Couleur café

Boisson la plus consommée en France après l’eau, le café reste cependant un produit assez méconnu. Antoine Nétien, meilleur torréfacteur de l’Hexagone en 2011, introduit peu à peu – à travers son café Coutume – une culture que l’on a si vite fait de négliger.

Au 47 de la rue de Babylone (7e), se dessine un café nommé Coutume. Le parquet au sol et les moulures au plafond rappellent l’architecture des appartements parisiens, le comptoir en carrelage blanc et les murs bruts ont l’air d’être les vestiges de la première révolution industrielle. Ici, le café est une tradition et Antoine Nétien veut en être l’ambassadeur. À bientôt 40 ans, ce passionné d’arabica se donne pour mission d’éduquer nos palais accoutumés au bon vieux soluble, aux capsules ou au petit noir du comptoir. En France, le robusta, héritage de nos relations coloniales, est le plus consommé. Cette variété de caféier donne l’image d’un produit amer et sans arômes, auquel le propriétaire du café Coutume était lui-même habitué. C’est lors d’un voyage en Australie, où la culture du produit est très développée, qu’il raconte avoir bu son premier « vrai » café : « Je n’avais jamais goûté quelque chose de semblable. J’avais l’impression qu’on m’avait menti toute ma vie ». Parti pour 6 mois, il y reste cinq ans. Cinq ans durant lesquels il se forme dans plusieurs ateliers de torréfaction.
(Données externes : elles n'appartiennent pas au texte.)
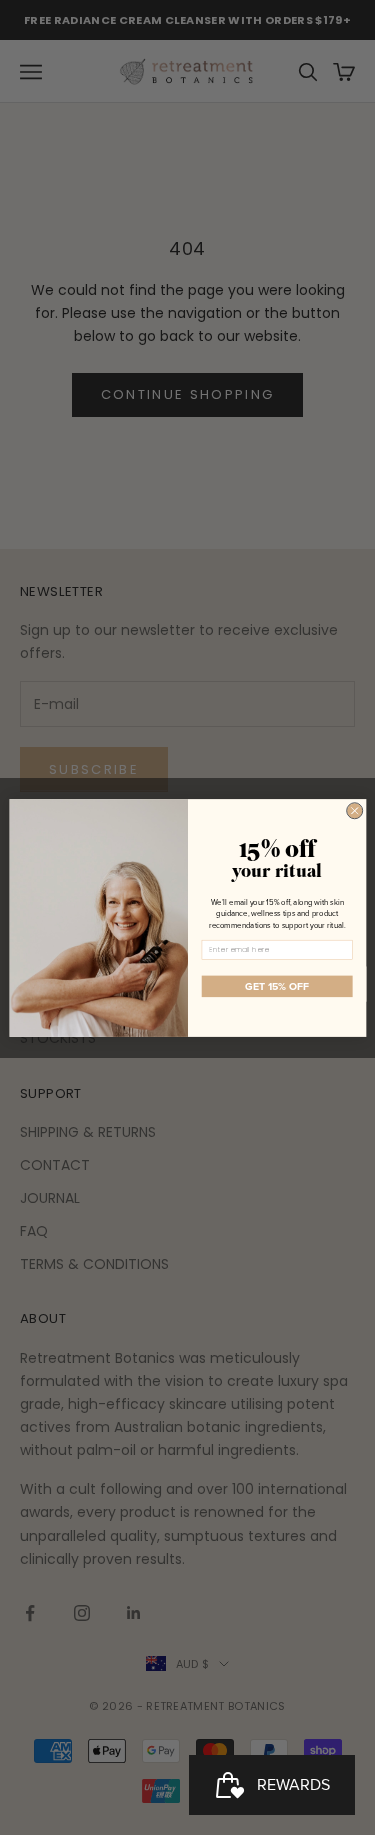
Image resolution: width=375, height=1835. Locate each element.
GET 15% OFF (277, 986)
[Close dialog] (354, 810)
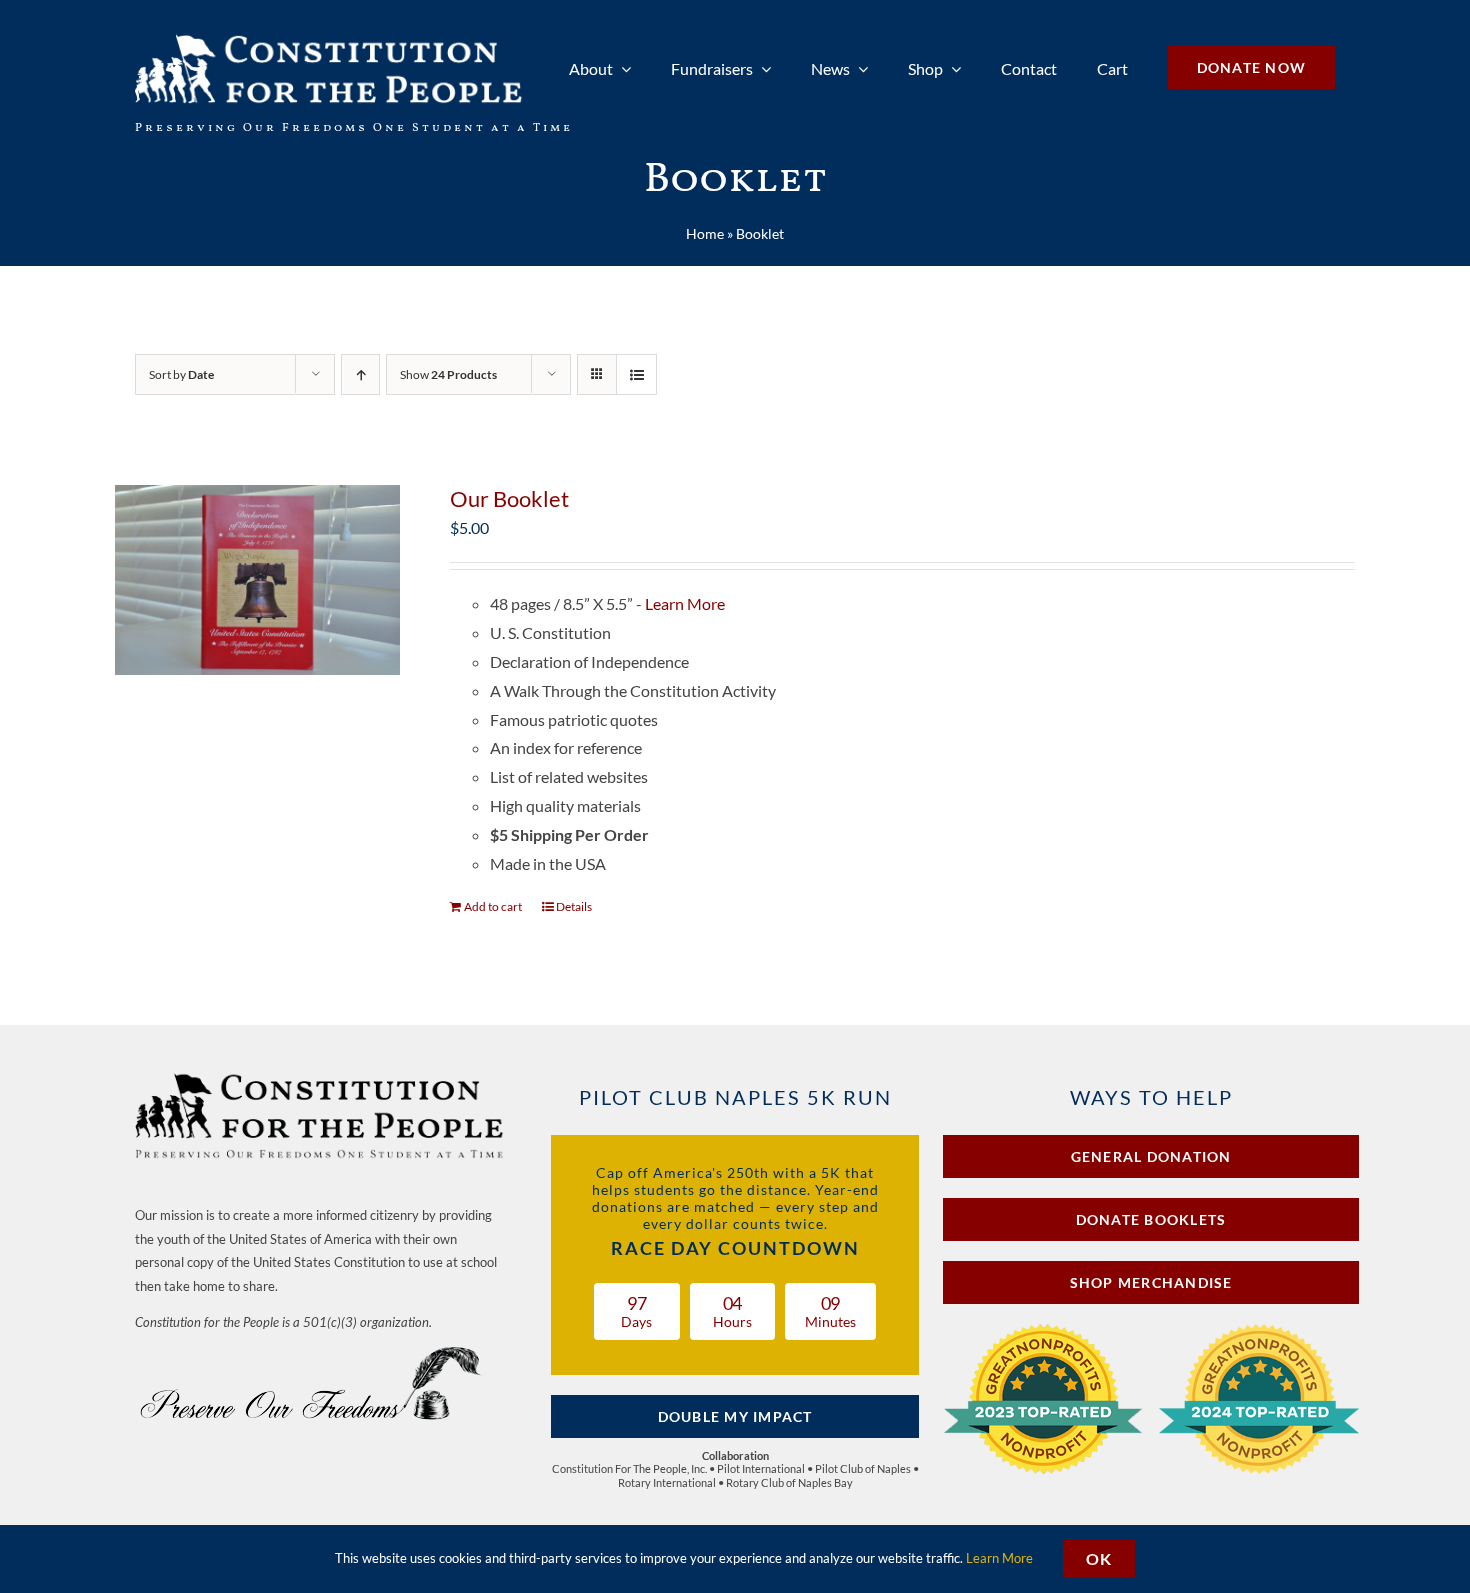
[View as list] (636, 374)
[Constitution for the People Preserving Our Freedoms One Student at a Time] (321, 1076)
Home (705, 233)
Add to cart (493, 906)
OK (1099, 1558)
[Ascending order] (360, 374)
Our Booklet (509, 498)
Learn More (685, 603)
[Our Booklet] (257, 580)
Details (574, 906)
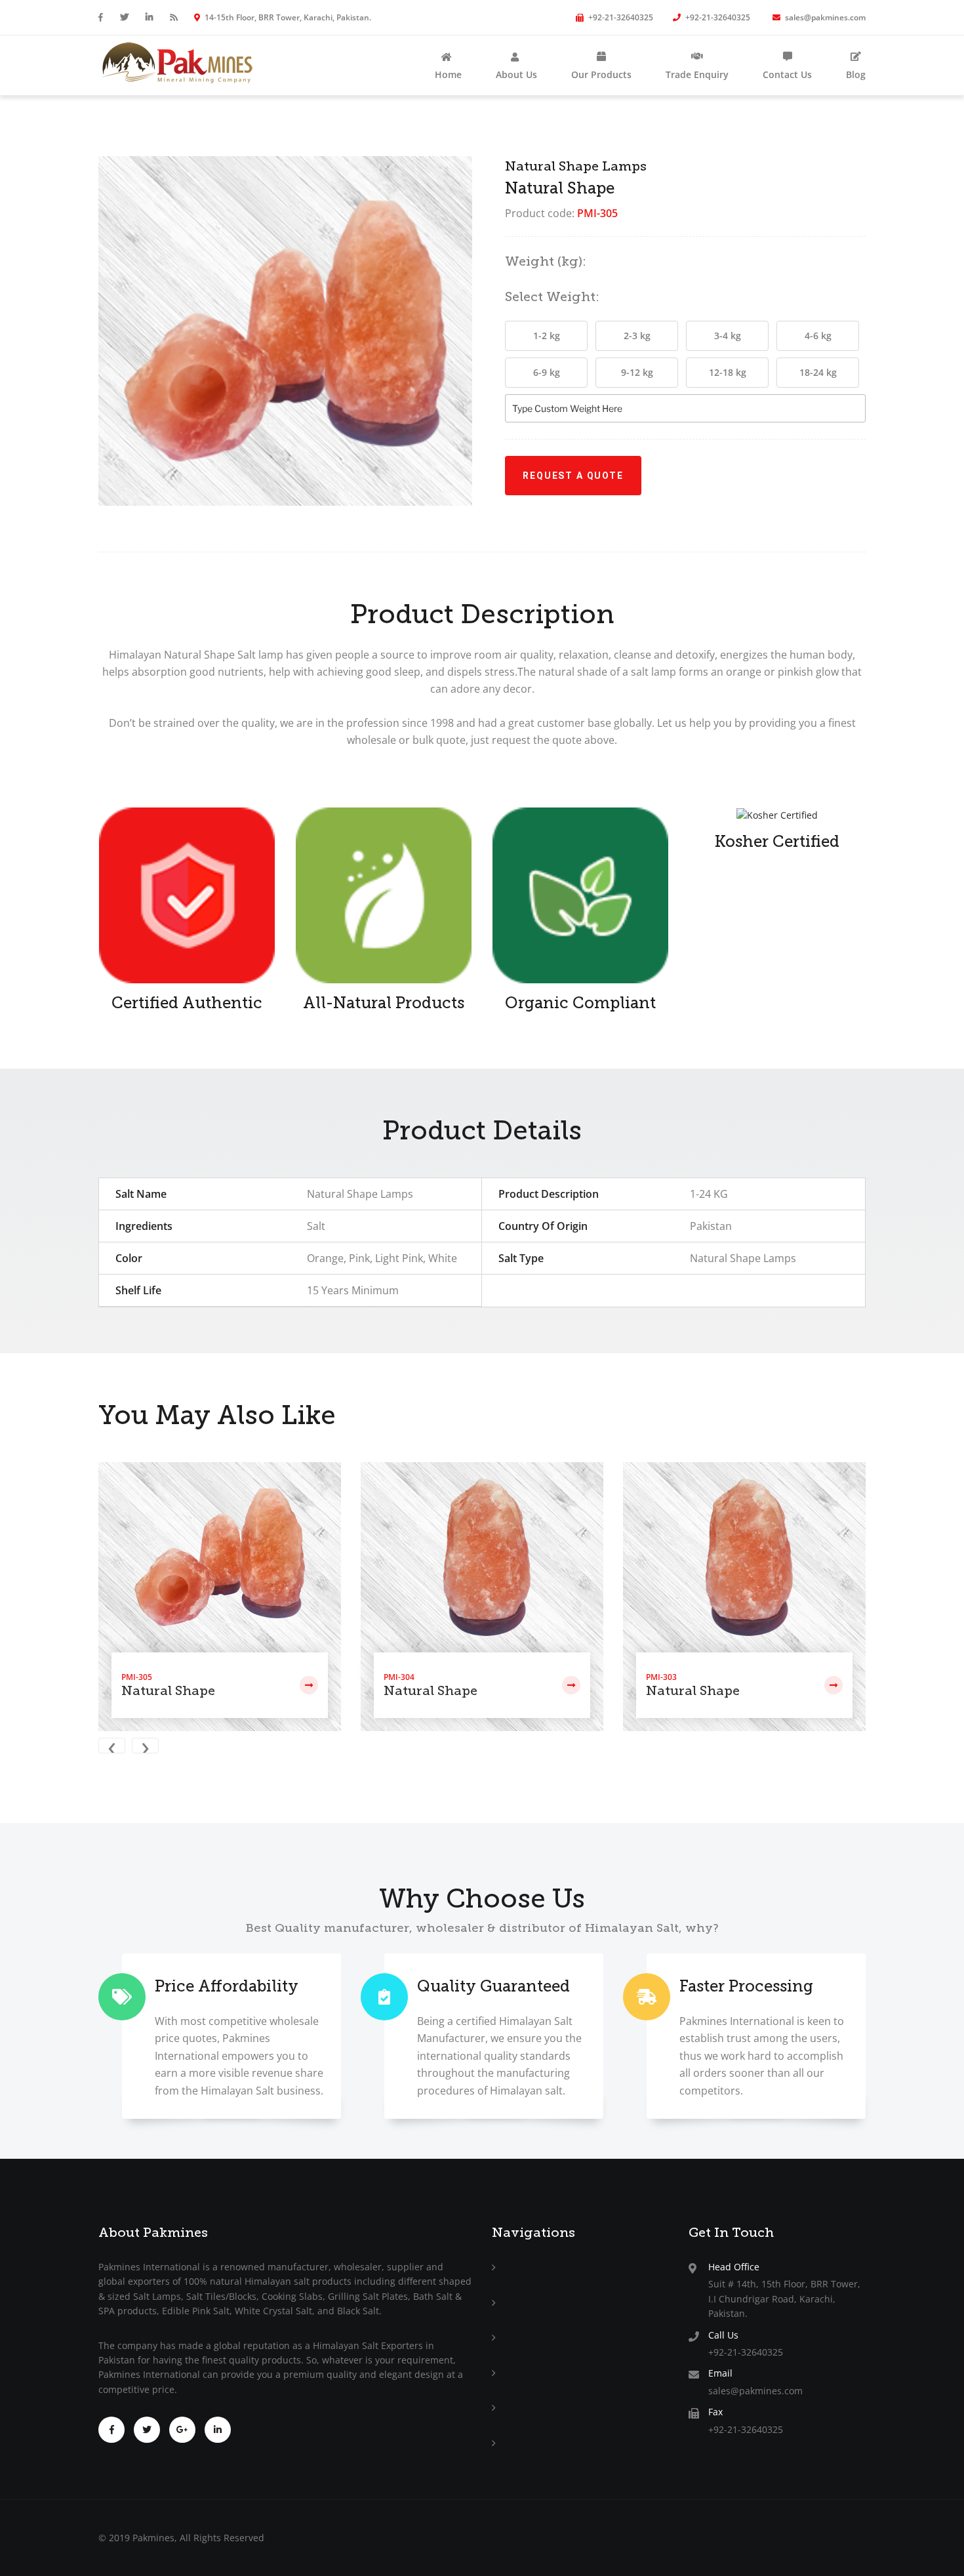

Mais son ambition le pousse à aller encore plus loin dans la recherche du trésor noir. Il va à la rencontre des anciens producteurs d’opium du Triangle d’or (Thaïlande, Laos, Vietnam) reconvertis dans l’industrie du café. Dès lors, débute la course au meilleur cru : du Japon aux montagnes brésiliennes en passant par le Kenya ou l’Éthiopie. Aucun pays n’échappe à l’obsession du torréfacteur qui ouvre sa première boutique à Tokyo. Il explique que « les Japonais ont un produit d’extrêmement bonne qualité mais qu’ils le brûlent à la torréfaction alors qu’il faut au contraire très peu le torréfier pour laisser transparaître les arômes. » S’ensuivent les ouvertures de trois autres établissements Coutume à Osaka, Paris et Barcelone. Son but ultime est de les ériger au rang d’ambassades du café, de mettre des échelles de qualité dans l’esprit des gens, défi difficile puisqu’un consommateur lambda ne fait pas spontanément la différence entre un café hors norme, bon ou moyen. « L’idée est de créer, comme pour le vin, plus de dégustations et d’apprentissage du café, qu’il ne soit plus considéré comme un shot pour se réveiller ». Un concept sur lequel des grandes chaînes comme Starbucks, dont les points de vente ont fleuri dans tous les arrondissements de la capitale, se sont aussi appuyés. « Ces chaînes ont démocratisé le produit en associant le café à un moment de plaisir », précise-t-il. Mais ne vous y méprenez pas, les boissons qui vous sont servies n’ont rien avoir avec celles proposées par notre « caféologue » (comme il aime si poétiquement se décrire). Toujours à la recherche d’excellence, il se positionne sur « les grands crus » et se donne pour mission de ressusciter quelques traditions que l’on a réussi à oublier au fil des années. La Cona, habituée des tables françaises à partir du début du XXe siècle est l’une d’entre elles. Celle que l’on appelle aussi cafetière à dépression, permettait à l’époque une parfaite extraction de l’arôme avant d’être remplacée par des cafetières à filtre. C’est à partir de ce moment que l’industrie du café commence à basculer en France. Les petits torréfacteurs disparaissent pour laisser place au café moulu sous vide dans les supermarchés.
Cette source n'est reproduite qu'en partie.